When you break up and the “gloves” come off is when either that woman can move forward and began healing or get caught in the back and forth of labeling. Same for men who women want to call everything but what they momma named them. Break up sucks.Keep this rule in mind, if you don’t want to be called out your name refrain from doing the same. The second thing is yes the pain is strong but knowing you walked away without having to stoop to the other person’s level means a lot. It helps in your healing so while sorrys need to be given you won’t have to dish any out on the basis of an argument gone sour especially when 9 tines out of 10 first breakups result in getting back together.

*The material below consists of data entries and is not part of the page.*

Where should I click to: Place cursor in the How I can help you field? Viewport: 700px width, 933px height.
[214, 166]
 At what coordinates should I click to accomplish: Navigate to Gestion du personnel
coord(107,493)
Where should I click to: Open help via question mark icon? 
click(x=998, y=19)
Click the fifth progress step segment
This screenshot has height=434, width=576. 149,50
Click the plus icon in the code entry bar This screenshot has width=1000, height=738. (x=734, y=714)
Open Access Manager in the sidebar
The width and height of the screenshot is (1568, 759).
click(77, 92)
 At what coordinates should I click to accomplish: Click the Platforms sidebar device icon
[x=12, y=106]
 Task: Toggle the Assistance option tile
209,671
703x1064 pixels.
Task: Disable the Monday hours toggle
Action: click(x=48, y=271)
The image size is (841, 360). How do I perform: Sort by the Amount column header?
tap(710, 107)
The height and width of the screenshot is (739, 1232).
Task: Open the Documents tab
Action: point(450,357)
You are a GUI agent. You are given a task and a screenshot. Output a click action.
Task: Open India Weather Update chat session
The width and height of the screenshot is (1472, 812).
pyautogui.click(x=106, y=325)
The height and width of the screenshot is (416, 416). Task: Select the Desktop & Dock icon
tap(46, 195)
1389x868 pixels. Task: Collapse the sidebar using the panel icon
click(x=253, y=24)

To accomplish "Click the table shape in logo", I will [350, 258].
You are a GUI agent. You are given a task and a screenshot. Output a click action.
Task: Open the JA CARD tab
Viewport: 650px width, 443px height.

There are a million ways a heart can be broken. We obviously didn’t talk about them all. There is one person responsible for our healing is that is us. YES, us. It seems unfair that others can be the cruelest and leave scars that we have to work through but the reality is that no one will come in and fix it but you. You can say that you are one way due to all kinds of factors but trust me when I say even the most supportive get tired of hearing the same stories. People check out. We often think they shouldn’t but they should. People don’t know how to do deal with broken pieces. People are dealing with enough even if you think that aren’t. Even in a marriage we put emphasis on them to be there but reality is they can’t fill your broken parts. You will never get the full response from them. If you try to keep pushing for it you and you alone will be looking crazy. Someone love for you can’t be measured in terms on how much junk from your pass you can dump ob them and they push the layers off of you. Even if you are doing your work to get it off of you, keep going. Your partner can have empathy but they aren’t built to be a fixer upper. This walk may have to be walked alone. Stop destroying your relationships by giving people the title of Mr. Fix it that don’t want it. They were designed to walk with you not hold your bags and love on you two. They are also not to use your bags or baggage against you either.
Check you. It’s not an easy thing. Professionals help people heal but again they assist not do the work, how much less pressure do we need to talk off those around us who have not one degree? Ladies especially we have to fight through the garbage that has been dumped into and on our lives. No it’s not fair but life isn’t fair. Would you rather be whole or walk with your holes where you and everyone can see? Take charge and know that life hurts. Know that things aren’t going to be easy. But you can take charge of your life. DO it today.